Monday, April 1, 2013

Writing, The Money Pit, and NaNoWriMo

Oh Hai! U caught me stuck in my money pit! I will go back to revision if u pull me out of this hole now?


My first NaNoWriMo draft was my Money Pit. I thought I would never get out of it. I haven't. I'm still in it 3 months of revision later. In fact please send help. 


Things I've learned from my first NaNoWriMo draft-it wasn't a first draft at all. It was a zero draft or a "vomit" draft. That is my Money Pit that I've been in. I did a bad draft and I'm stuck.


This is the problem, and it has nothing to do with the writing quality, the plot, or inate talent of the writer. I simple wrote a 50,000 word stream of consciousness monster that is hell to edit. I didn't even bother with the basics: punctuation, capitalization, or even writing things in order. I didn't know the hell I was creating for myself by not doing things right in the first place.

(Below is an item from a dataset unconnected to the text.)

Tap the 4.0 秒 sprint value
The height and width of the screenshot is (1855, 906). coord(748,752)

So now I have my Money Pit. I've worked on it and it is not fun. I am never doing that again. With the time I have put in to it I could have rewritten the thing from scratch. Which is exactly what Tom Hanks had to do with his dream home in The Money Pit-tear the whole thing out and start again or risk getting trapped in a hell hole instead of a dream.

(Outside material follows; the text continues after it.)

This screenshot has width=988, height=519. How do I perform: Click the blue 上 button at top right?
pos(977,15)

NaNoWriMo-there is a way to do it wrong. I thought I was doing it right, caffeine up and put those words down. Be an artist, Jackson Polluck that page. But Polluck didn't have to take out his red pen 2 months later and try to coax all those dots of paint into a bowl of fruit.

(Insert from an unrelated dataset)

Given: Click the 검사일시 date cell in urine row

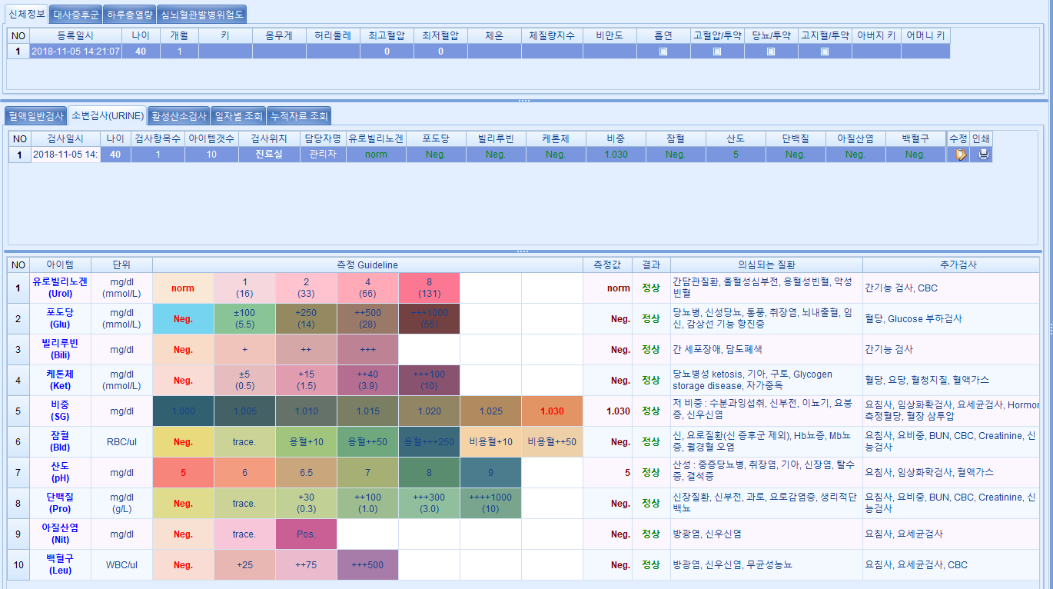Looking at the screenshot, I should [65, 155].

Bu I've learned my lesson. This April I am taking the time to go slower and as Alexander Godunov says to the man with the paint roller,"paint, paint." In other words, don't just slap it together and expect it to stand up. My April goal is all of my writing is going to be in actual paragraphs that make sense. I'm not doing big blocks of text like it was written on a scroll. 


When I get to the end of April, I want something readable, that looks like a novel,  and I can actually show it to someone. Then I can revise with my sanity intact. It's one thing to throw a coat of paint on or redo a bathroom. But something like insanity to redo every other word of a page covered in red underlines. I'm not gutting the whole house again. 

Then hopefully I can get a little closer, a little faster to the dream.